The most widely accepted hypothesis for 5-FU cardiotoxicity is that of coronary artery spasm. This hypothesis is supported in several studies, one of which is by Wacker et al. including 102 consecutive patients receiving 5-FU [3]. Nineteen patients had angina pectoris and ECG changes. Of these 19 patients, 6 underwent coronary angiography for severe symptoms. All 6 patients had non-obstructive coronary artery disease, suggesting vasospasm as the cause of their symptoms. There have also been in vitro studies which support the concept of 5-FU coronary vasospasm. Mosseri et al. demonstrated that 5-FU induces vasospasm in isolated rabbit aorta preparations [4]. Porta et al. have shown that endothelin-1 levels are increased in some patients with 5-FU induced cardiotoxicity, however, it is unclear whether endothelin-1 release is the cause or the result of vasospasm [5].
Cardiotoxicity caused by 5-FU is more common in patients with existing coronary artery disease which supports the hypothesis of increased vascular tone and vasospasm as an underlying cause. The syndrome most frequently occurs in patients receiving continuous infusion of the drug [1]. Furthermore, studies have shown that 5-FU induced cardiotoxicity is dose-dependent. In 1995, Weidmann et al. demonstrated that severe cardiac effects are more likely to occur when more than a cumulative 7 grams of 5-FU is administered [8]. However, in a more recent study by Tsibiribiri et al. 16 patients out of a total of 1,350 patients treated with various doses of 5-FU developed electrocardiographic and/or clinical manifestations of cardiotoxicity. Half of these patients had received less than 7 grams of 5-FU [9]. Therefore, although patients receiving high doses of the drug are at increased risk for cardiotoxicity, there remains a similar incidence of cardiotoxicity with “modern” dosing regimens.
It is important to note that the risk of recurrence after repeated exposure to 5-FU is between 82 and 100% [6]. Although one study by Dongiovanni et al. suggested that it may be safe to readminister 5-FU after an episode of cardiotoxicity if the patient's angina is responsive to nitroglycerin, we would suggest that patients not be re-challenged [7]. Our patient's pain and EKG changes were responsive to nitroglycerin, however, he did have evidence of myocardial depression on echocardiogram despite the brevity of his symptoms.

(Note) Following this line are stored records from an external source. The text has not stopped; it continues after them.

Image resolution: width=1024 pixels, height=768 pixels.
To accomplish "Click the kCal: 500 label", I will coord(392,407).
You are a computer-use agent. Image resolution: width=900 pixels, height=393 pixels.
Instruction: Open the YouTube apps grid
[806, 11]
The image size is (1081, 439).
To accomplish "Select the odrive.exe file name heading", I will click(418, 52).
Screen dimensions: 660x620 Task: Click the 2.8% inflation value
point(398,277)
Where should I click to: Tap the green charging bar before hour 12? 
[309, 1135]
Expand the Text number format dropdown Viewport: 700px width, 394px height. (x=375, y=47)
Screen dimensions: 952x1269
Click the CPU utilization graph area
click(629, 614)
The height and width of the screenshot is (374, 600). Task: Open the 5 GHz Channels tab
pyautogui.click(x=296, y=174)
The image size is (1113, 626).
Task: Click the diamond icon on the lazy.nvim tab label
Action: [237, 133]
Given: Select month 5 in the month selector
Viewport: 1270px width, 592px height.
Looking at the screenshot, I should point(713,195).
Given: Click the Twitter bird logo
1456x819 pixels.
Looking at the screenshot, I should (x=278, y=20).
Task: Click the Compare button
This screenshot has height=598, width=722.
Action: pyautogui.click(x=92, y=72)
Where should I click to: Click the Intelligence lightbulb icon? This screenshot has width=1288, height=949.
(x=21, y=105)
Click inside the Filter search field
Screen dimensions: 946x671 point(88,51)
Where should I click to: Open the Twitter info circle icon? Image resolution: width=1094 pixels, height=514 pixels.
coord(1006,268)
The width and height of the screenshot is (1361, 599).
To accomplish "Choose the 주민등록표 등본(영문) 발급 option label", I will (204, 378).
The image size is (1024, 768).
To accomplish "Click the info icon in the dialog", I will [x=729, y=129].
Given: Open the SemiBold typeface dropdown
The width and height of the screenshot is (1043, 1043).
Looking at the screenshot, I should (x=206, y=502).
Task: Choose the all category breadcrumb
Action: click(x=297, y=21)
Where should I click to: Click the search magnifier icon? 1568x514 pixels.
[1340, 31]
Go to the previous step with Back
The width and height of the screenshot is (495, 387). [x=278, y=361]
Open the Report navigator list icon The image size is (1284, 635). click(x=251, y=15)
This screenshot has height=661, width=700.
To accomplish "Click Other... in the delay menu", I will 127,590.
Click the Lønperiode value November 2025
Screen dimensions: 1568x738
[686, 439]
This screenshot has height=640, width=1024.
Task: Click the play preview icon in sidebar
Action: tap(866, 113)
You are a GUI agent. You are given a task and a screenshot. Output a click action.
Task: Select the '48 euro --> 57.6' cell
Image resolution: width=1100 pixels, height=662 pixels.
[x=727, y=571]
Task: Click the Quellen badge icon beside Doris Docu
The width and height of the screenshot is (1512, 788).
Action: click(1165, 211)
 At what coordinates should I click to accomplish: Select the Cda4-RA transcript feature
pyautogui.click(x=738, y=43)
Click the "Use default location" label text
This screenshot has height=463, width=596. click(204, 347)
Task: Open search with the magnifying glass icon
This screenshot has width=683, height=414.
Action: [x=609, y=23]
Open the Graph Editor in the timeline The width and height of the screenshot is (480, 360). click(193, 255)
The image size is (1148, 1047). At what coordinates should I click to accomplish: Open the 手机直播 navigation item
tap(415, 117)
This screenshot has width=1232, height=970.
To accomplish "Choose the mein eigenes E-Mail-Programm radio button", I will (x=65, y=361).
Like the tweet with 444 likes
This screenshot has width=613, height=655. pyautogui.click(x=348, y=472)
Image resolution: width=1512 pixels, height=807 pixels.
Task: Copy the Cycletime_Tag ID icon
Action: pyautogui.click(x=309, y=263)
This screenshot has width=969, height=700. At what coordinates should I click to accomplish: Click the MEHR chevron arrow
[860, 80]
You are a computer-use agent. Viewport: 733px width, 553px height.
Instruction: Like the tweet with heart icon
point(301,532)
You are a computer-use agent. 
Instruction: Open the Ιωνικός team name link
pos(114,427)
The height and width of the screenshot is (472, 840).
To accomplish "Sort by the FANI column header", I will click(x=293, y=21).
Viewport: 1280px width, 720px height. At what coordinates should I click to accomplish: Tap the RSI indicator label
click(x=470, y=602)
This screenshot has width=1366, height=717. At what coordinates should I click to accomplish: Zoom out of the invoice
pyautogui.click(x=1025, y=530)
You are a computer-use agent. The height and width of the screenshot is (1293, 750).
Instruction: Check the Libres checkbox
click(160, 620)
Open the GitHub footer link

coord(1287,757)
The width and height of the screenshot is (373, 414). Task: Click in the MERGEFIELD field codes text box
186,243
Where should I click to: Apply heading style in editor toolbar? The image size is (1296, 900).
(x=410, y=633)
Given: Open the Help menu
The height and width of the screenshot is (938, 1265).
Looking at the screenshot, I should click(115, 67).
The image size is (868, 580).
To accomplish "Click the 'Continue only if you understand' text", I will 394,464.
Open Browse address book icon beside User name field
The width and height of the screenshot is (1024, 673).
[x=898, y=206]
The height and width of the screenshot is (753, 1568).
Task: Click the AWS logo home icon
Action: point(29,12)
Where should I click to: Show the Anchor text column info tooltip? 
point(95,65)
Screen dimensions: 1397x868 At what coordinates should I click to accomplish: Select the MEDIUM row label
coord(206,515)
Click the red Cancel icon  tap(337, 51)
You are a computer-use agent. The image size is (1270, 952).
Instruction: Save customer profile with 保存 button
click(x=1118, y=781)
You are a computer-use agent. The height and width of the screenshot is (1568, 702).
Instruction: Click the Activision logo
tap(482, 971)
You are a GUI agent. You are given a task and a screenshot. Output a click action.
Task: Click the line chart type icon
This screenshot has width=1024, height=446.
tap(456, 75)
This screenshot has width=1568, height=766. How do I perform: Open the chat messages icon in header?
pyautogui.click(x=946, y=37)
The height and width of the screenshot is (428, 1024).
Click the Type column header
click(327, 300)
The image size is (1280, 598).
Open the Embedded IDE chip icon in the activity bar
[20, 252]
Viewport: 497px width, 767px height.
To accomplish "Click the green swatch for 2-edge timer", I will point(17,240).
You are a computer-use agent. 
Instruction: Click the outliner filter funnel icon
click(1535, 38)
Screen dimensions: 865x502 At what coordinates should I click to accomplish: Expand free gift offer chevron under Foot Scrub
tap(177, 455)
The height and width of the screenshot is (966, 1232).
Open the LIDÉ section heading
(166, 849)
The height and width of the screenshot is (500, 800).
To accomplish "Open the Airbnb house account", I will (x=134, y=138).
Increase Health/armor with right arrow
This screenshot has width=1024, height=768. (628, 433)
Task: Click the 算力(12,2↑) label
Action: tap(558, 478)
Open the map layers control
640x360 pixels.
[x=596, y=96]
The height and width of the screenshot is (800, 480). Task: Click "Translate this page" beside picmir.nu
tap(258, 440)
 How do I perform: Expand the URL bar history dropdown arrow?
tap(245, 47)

While this patient's depressed ejection fraction might have been pre-existing due to his other comorbities, he is at higher risk for recurrence of cardiac toxicity related to 5-fluorouracil. The patient's anti-retroviral therapy might also have put him at increased risk for this complication as there could have been some interaction between these drugs and the 5-fluorurcail which might have altered the pharmacokinetics of the chemotherapeutic agent.
Note
None of the authors have conflicts of interest to declare.